WHAT YOU HAVE TO DO => Retype, with no pictures, each line from the one that holds "Click the gray footer area beside OK" through the last line of the entries below, both included.

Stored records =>
__________________________________________________
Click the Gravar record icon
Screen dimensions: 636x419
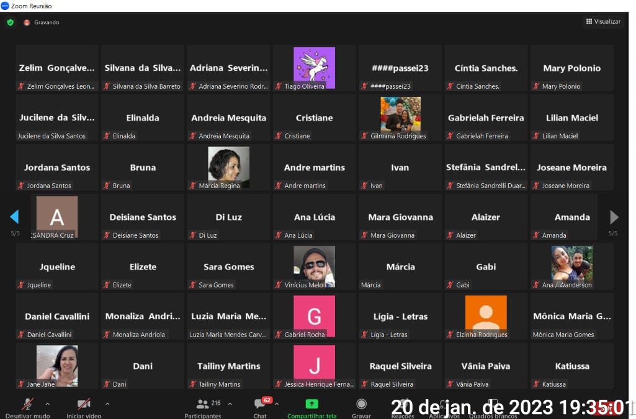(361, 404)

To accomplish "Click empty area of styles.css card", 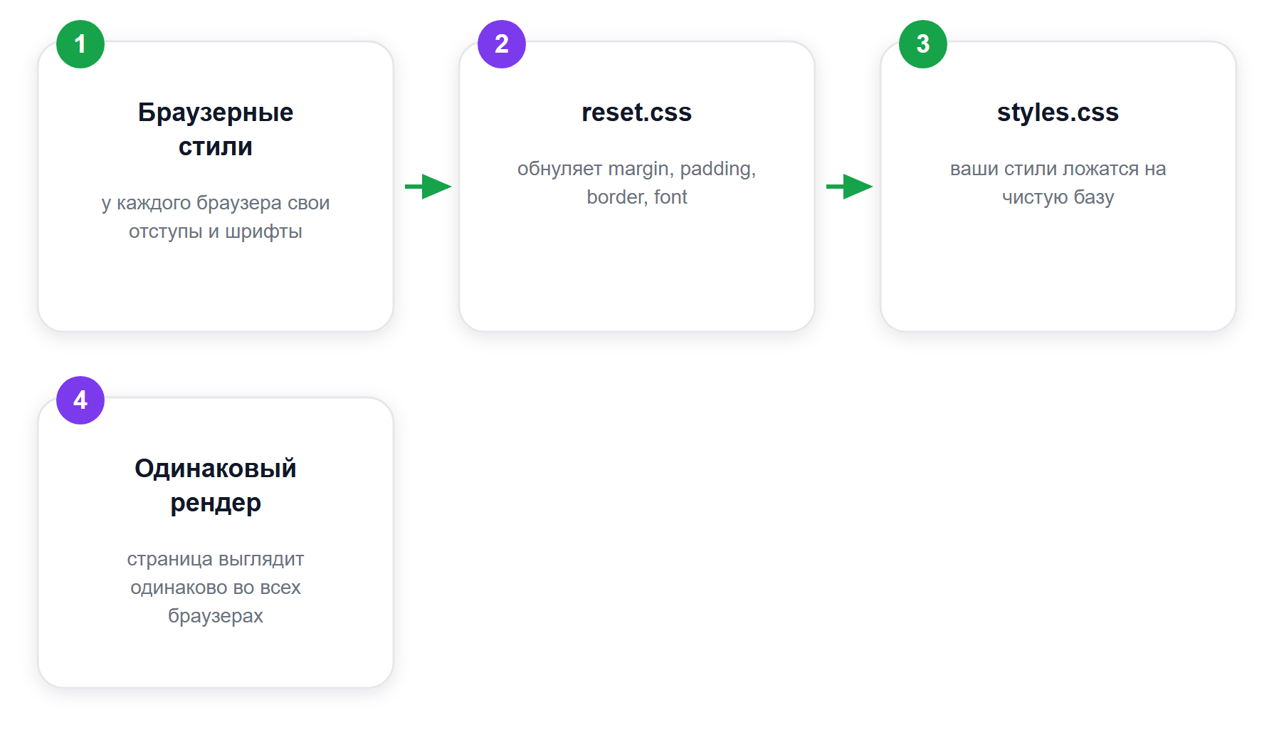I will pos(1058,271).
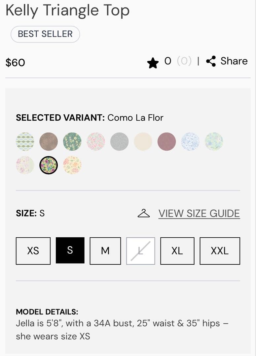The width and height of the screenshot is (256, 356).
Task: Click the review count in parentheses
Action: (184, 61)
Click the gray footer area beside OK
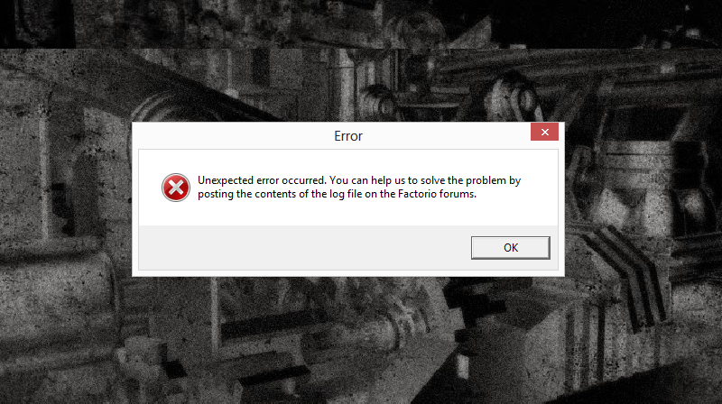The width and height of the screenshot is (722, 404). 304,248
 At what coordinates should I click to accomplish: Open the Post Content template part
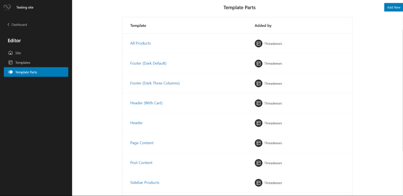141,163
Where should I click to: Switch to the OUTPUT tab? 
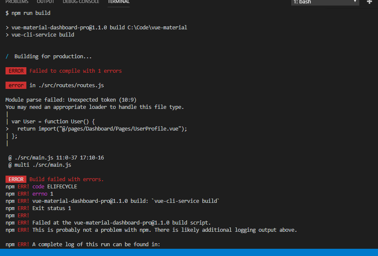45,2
__________________________________________________
ANSWER TO THIS TASK =>
Click the gray footer area beside OK
The width and height of the screenshot is (722, 404). 304,248
 At what coordinates should I click to accomplish: Open the Post Content template part
141,163
Where should I click to: Switch to the OUTPUT tab? 
45,2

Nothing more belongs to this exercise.